A Reporter at Large

Trial by Fire

Did Texas execute an innocent man?

by David Grann September 7, 2009

The fire moved quickly through the house, a one-story wood-frame structure in a working-class neighborhood of Corsicana, in northeast Texas. Flames spread along the walls, bursting through doorways, blistering paint and tiles and furniture. Smoke pressed against the ceiling, then banked downward, seeping into each room and through crevices in the windows, staining the morning sky.

Buffie Barbee, who was eleven years old and lived two houses down, was playing in her back yard when she smelled the smoke. She ran inside and told her mother, Diane, and they hurried up the street; that’s when they saw the smoldering house and Cameron Todd Willingham standing on the front porch, wearing only a pair of jeans, his chest blackened with soot, his hair and eyelids singed. He was screaming, “My babies are burning up!” His children­Karmon and Kameron, who were one-year-old twin girls, and two-year-old Amber­were trapped inside.

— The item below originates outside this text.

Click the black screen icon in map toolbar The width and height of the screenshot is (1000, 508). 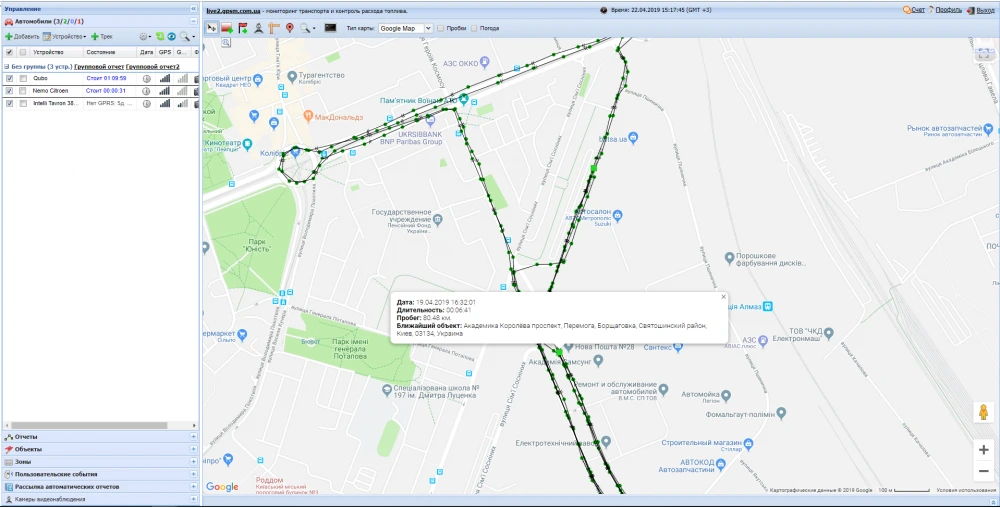pos(330,28)
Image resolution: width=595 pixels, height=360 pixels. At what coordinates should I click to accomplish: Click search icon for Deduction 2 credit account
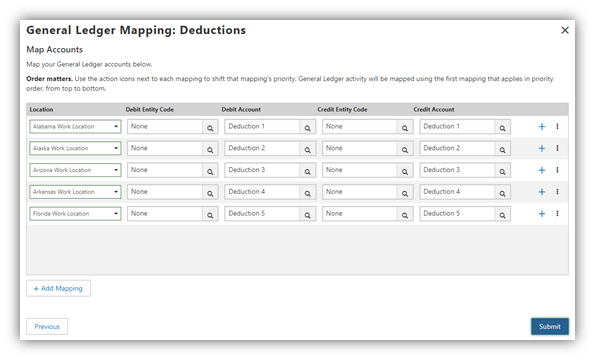[x=502, y=149]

Willingham told the Barbees to call the Fire Department, and while Diane raced down the street to get help he found a stick and broke the children’s bedroom window. Fire lashed through the hole. He broke another window; flames burst through it, too, and he retreated into the yard, kneeling in front of the house. A neighbor later told police that Willingham intermittently cried, “My babies!” then fell silent, as if he had “blocked the fire out of his mind.”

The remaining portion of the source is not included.